[Exercise requirements]
Could you give every line of the items below as a JSON list of strings, with one string per line and blank lines left out?
*** Input for this task ***
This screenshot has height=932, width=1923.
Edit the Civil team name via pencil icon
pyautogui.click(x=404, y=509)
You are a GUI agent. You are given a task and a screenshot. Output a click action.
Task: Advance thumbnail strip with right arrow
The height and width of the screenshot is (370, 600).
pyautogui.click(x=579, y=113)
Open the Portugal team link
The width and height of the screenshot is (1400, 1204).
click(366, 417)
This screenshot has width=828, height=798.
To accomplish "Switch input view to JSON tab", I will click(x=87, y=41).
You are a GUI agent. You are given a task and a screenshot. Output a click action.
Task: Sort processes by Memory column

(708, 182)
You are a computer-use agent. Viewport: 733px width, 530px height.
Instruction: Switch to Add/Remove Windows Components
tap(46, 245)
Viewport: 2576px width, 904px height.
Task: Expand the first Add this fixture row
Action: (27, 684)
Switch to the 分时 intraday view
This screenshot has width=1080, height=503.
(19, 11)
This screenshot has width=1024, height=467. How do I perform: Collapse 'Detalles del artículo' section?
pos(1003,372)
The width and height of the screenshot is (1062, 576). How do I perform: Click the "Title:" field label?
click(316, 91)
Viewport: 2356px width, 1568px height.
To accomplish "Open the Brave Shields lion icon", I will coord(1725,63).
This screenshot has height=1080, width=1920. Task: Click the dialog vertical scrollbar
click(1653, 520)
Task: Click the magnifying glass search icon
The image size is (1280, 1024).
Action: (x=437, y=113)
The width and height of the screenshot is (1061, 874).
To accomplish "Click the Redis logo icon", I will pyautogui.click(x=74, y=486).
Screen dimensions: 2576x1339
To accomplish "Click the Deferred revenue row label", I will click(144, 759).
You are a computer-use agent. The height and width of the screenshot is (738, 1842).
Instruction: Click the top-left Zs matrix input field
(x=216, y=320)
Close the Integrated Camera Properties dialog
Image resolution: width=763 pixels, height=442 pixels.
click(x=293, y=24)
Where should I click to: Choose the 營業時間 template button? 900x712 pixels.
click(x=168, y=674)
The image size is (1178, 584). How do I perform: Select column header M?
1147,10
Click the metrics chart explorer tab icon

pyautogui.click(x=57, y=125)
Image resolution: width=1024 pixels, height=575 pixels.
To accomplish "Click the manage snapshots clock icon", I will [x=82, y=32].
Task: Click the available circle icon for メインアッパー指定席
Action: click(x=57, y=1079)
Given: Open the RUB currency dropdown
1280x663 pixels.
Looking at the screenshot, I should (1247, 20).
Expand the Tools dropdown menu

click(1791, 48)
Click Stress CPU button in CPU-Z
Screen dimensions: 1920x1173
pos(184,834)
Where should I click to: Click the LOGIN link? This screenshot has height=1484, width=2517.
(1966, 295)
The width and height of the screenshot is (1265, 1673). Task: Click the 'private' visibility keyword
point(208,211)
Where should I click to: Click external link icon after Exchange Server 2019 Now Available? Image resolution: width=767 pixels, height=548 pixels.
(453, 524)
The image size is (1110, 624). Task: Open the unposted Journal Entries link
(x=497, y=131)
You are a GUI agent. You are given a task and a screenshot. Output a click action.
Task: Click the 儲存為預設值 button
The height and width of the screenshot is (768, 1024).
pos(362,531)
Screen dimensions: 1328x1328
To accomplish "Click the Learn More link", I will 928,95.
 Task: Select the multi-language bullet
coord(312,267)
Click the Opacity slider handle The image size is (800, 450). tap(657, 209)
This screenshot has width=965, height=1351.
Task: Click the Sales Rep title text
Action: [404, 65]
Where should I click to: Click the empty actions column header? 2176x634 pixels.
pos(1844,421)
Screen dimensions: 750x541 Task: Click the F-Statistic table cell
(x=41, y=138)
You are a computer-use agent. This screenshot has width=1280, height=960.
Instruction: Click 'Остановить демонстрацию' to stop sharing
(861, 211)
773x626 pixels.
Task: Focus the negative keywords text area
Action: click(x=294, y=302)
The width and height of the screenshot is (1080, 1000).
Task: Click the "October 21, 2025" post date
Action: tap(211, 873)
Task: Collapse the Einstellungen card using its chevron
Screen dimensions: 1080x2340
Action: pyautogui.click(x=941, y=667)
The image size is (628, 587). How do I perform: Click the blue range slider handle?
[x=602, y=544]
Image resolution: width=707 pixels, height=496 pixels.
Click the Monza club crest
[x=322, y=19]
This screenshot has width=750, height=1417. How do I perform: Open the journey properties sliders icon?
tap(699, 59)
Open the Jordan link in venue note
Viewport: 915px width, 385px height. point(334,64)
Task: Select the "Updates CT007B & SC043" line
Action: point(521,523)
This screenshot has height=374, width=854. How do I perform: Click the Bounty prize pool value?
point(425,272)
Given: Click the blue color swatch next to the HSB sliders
***
[Solved problem]
[
  "This screenshot has height=932, width=1923.",
  "Edit the Civil team name via pencil icon",
  "pyautogui.click(x=404, y=509)",
  "You are a GUI agent. You are given a task and a screenshot. Output a click action.",
  "Task: Advance thumbnail strip with right arrow",
  "The height and width of the screenshot is (370, 600).",
  "pyautogui.click(x=579, y=113)",
  "Open the Portugal team link",
  "The width and height of the screenshot is (1400, 1204).",
  "click(366, 417)",
  "This screenshot has width=828, height=798.",
  "To accomplish \"Switch input view to JSON tab\", I will click(x=87, y=41).",
  "You are a GUI agent. You are given a task and a screenshot. Output a click action.",
  "Task: Sort processes by Memory column",
  "(708, 182)",
  "You are a computer-use agent. Viewport: 733px width, 530px height.",
  "Instruction: Switch to Add/Remove Windows Components",
  "tap(46, 245)",
  "Viewport: 2576px width, 904px height.",
  "Task: Expand the first Add this fixture row",
  "Action: (27, 684)",
  "Switch to the 分时 intraday view",
  "This screenshot has width=1080, height=503.",
  "(19, 11)",
  "This screenshot has width=1024, height=467. How do I perform: Collapse 'Detalles del artículo' section?",
  "pos(1003,372)",
  "The width and height of the screenshot is (1062, 576). How do I perform: Click the \"Title:\" field label?",
  "click(316, 91)",
  "Viewport: 2356px width, 1568px height.",
  "To accomplish \"Open the Brave Shields lion icon\", I will coord(1725,63).",
  "This screenshot has height=1080, width=1920. Task: Click the dialog vertical scrollbar",
  "click(1653, 520)",
  "Task: Click the magnifying glass search icon",
  "The image size is (1280, 1024).",
  "Action: (x=437, y=113)",
  "The width and height of the screenshot is (1061, 874).",
  "To accomplish \"Click the Redis logo icon\", I will pyautogui.click(x=74, y=486).",
  "Screen dimensions: 2576x1339",
  "To accomplish \"Click the Deferred revenue row label\", I will click(144, 759).",
  "You are a computer-use agent. The height and width of the screenshot is (738, 1842).",
  "Instruction: Click the top-left Zs matrix input field",
  "(x=216, y=320)",
  "Close the Integrated Camera Properties dialog",
  "Image resolution: width=763 pixels, height=442 pixels.",
  "click(x=293, y=24)",
  "Where should I click to: Choose the 營業時間 template button? 900x712 pixels.",
  "click(x=168, y=674)",
  "The image size is (1178, 584). How do I perform: Select column header M?",
  "1147,10",
  "Click the metrics chart explorer tab icon",
  "pyautogui.click(x=57, y=125)",
  "Image resolution: width=1024 pixels, height=575 pixels.",
  "To accomplish \"Click the manage snapshots clock icon\", I will [x=82, y=32].",
  "Task: Click the available circle icon for メインアッパー指定席",
  "Action: click(x=57, y=1079)",
  "Given: Open the RUB currency dropdown",
  "1280x663 pixels.",
  "Looking at the screenshot, I should (1247, 20).",
  "Expand the Tools dropdown menu",
  "click(1791, 48)",
  "Click Stress CPU button in CPU-Z",
  "Screen dimensions: 1920x1173",
  "pos(184,834)",
  "Where should I click to: Click the LOGIN link? This screenshot has height=1484, width=2517.",
  "(1966, 295)",
  "The width and height of the screenshot is (1265, 1673). Task: Click the 'private' visibility keyword",
  "point(208,211)",
  "Where should I click to: Click external link icon after Exchange Server 2019 Now Available? Image resolution: width=767 pixels, height=548 pixels.",
  "(453, 524)",
  "The image size is (1110, 624). Task: Open the unposted Journal Entries link",
  "(x=497, y=131)",
  "You are a GUI agent. You are given a task and a screenshot. Output a click action.",
  "Task: Click the 儲存為預設值 button",
  "The height and width of the screenshot is (768, 1024).",
  "pos(362,531)",
  "Screen dimensions: 1328x1328",
  "To accomplish \"Click the Learn More link\", I will 928,95.",
  " Task: Select the multi-language bullet",
  "coord(312,267)",
  "Click the Opacity slider handle The image size is (800, 450). tap(657, 209)",
  "This screenshot has width=965, height=1351.",
  "Task: Click the Sales Rep title text",
  "Action: [404, 65]",
  "Where should I click to: Click the empty actions column header? 2176x634 pixels.",
  "pos(1844,421)",
  "Screen dimensions: 750x541 Task: Click the F-Statistic table cell",
  "(x=41, y=138)",
  "You are a computer-use agent. This screenshot has width=1280, height=960.",
  "Instruction: Click 'Остановить демонстрацию' to stop sharing",
  "(861, 211)",
  "773x626 pixels.",
  "Task: Focus the negative keywords text area",
  "Action: click(x=294, y=302)",
  "The width and height of the screenshot is (1080, 1000).",
  "Task: Click the \"October 21, 2025\" post date",
  "Action: tap(211, 873)",
  "Task: Collapse the Einstellungen card using its chevron",
  "Screen dimensions: 1080x2340",
  "Action: pyautogui.click(x=941, y=667)",
  "The image size is (628, 587). How do I perform: Click the blue range slider handle?",
  "[x=602, y=544]",
  "Image resolution: width=707 pixels, height=496 pixels.",
  "Click the Monza club crest",
  "[x=322, y=19]",
  "This screenshot has width=750, height=1417. How do I perform: Open the journey properties sliders icon?",
  "tap(699, 59)",
  "Open the Jordan link in venue note",
  "Viewport: 915px width, 385px height. point(334,64)",
  "Task: Select the \"Updates CT007B & SC043\" line",
  "Action: point(521,523)",
  "This screenshot has height=374, width=854. How do I perform: Click the Bounty prize pool value?",
  "point(425,272)",
  "Given: Click the blue color swatch next to the HSB sliders"
]